§ ACTIVITY: Could you retype the records below exactly as they appear, skipping any pictures?

§ TASK INPUT:
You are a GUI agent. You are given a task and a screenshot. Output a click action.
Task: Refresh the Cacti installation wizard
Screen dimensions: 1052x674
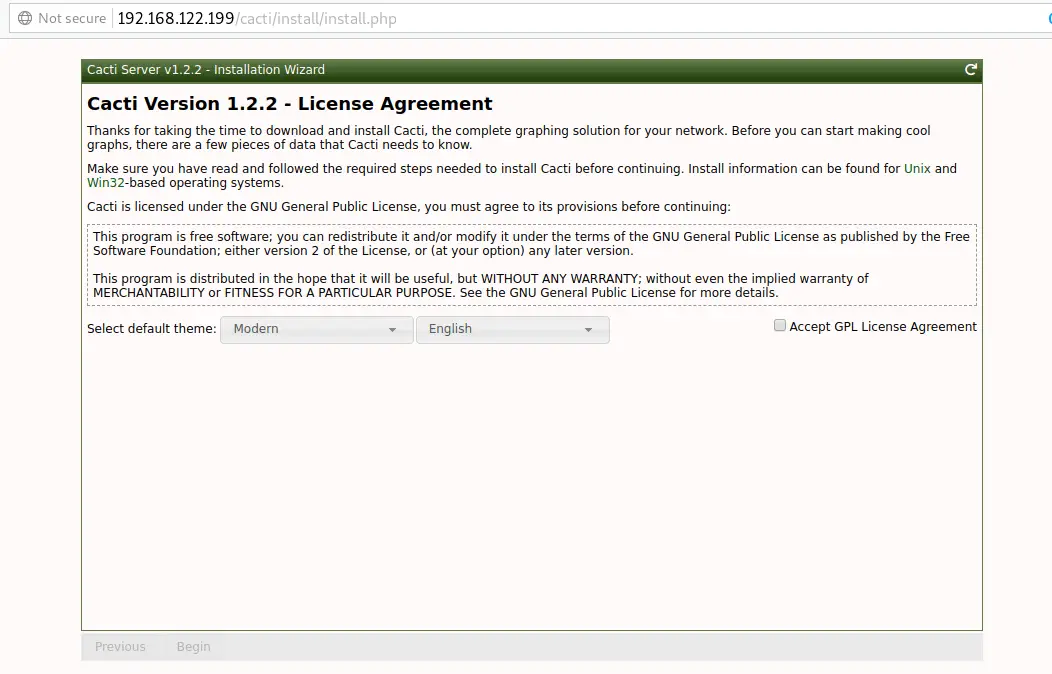pos(969,69)
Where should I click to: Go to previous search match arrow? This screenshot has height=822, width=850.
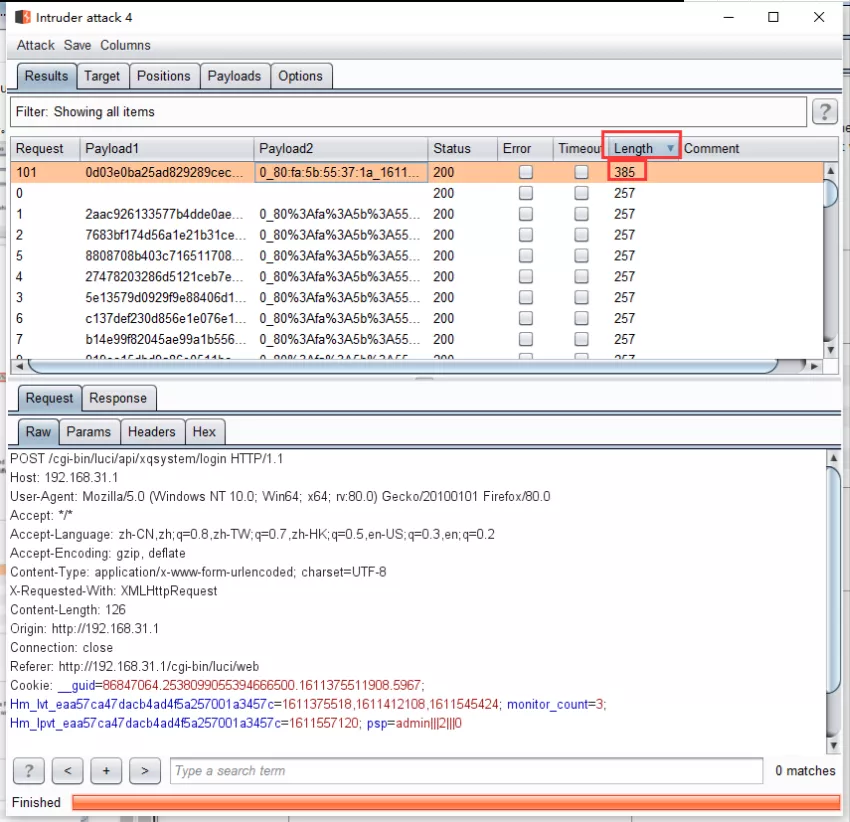coord(68,770)
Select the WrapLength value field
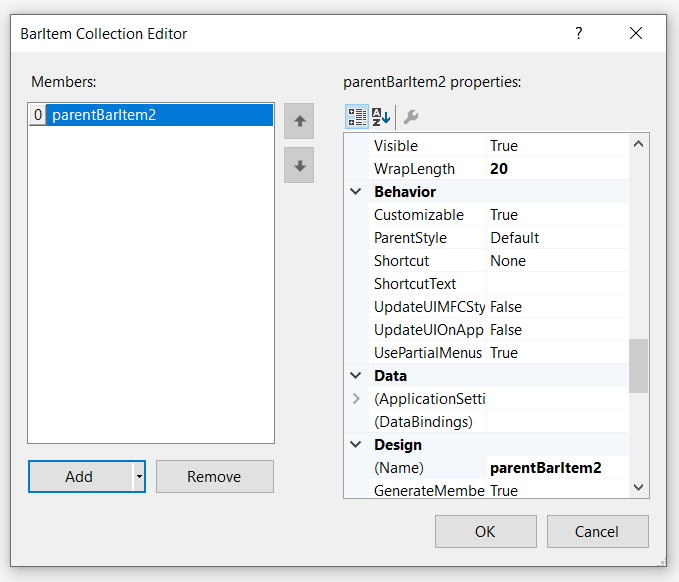 (556, 169)
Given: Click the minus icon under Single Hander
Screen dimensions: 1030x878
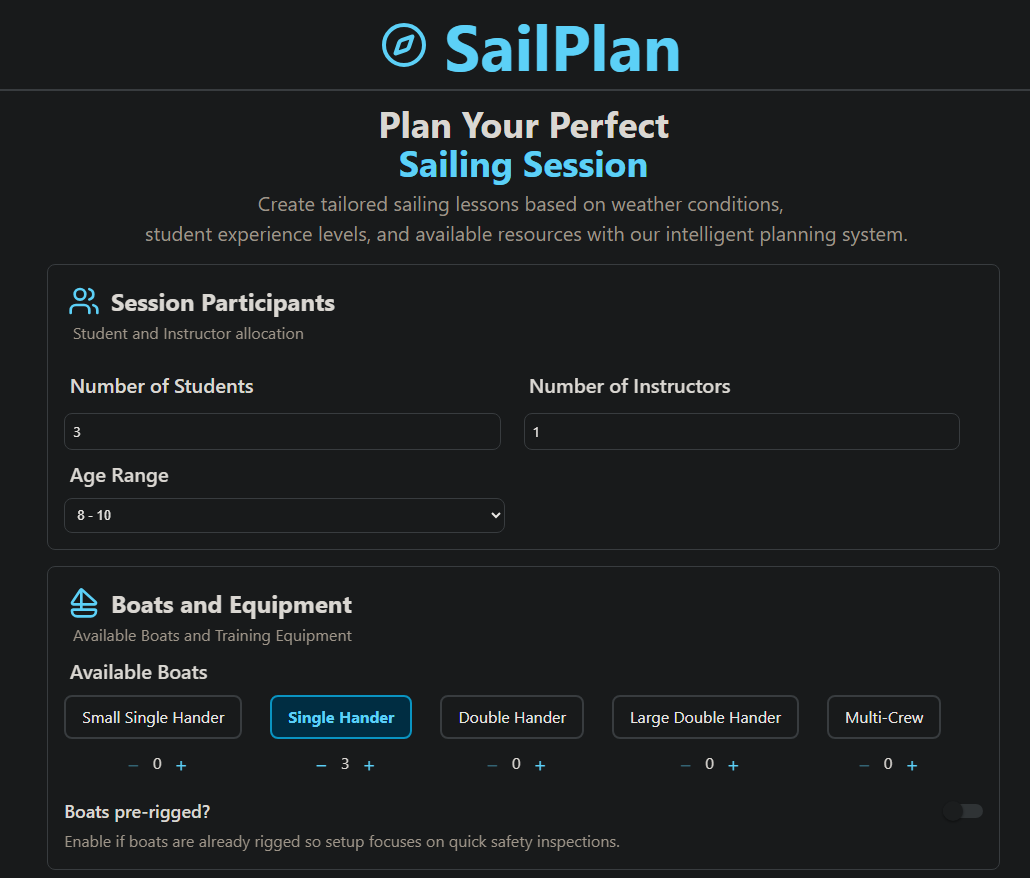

§ TASK SOLUTION:
You are a GUI agent. You are given a task and a screenshot. Output a click action.
Task: Refresh the Cacti installation wizard
Screen dimensions: 1052x674
pos(969,69)
Where should I click to: Go to previous search match arrow? This screenshot has height=822, width=850.
coord(68,770)
Select the WrapLength value field
 (556, 169)
Given: Click the minus icon under Single Hander
Screen dimensions: 1030x878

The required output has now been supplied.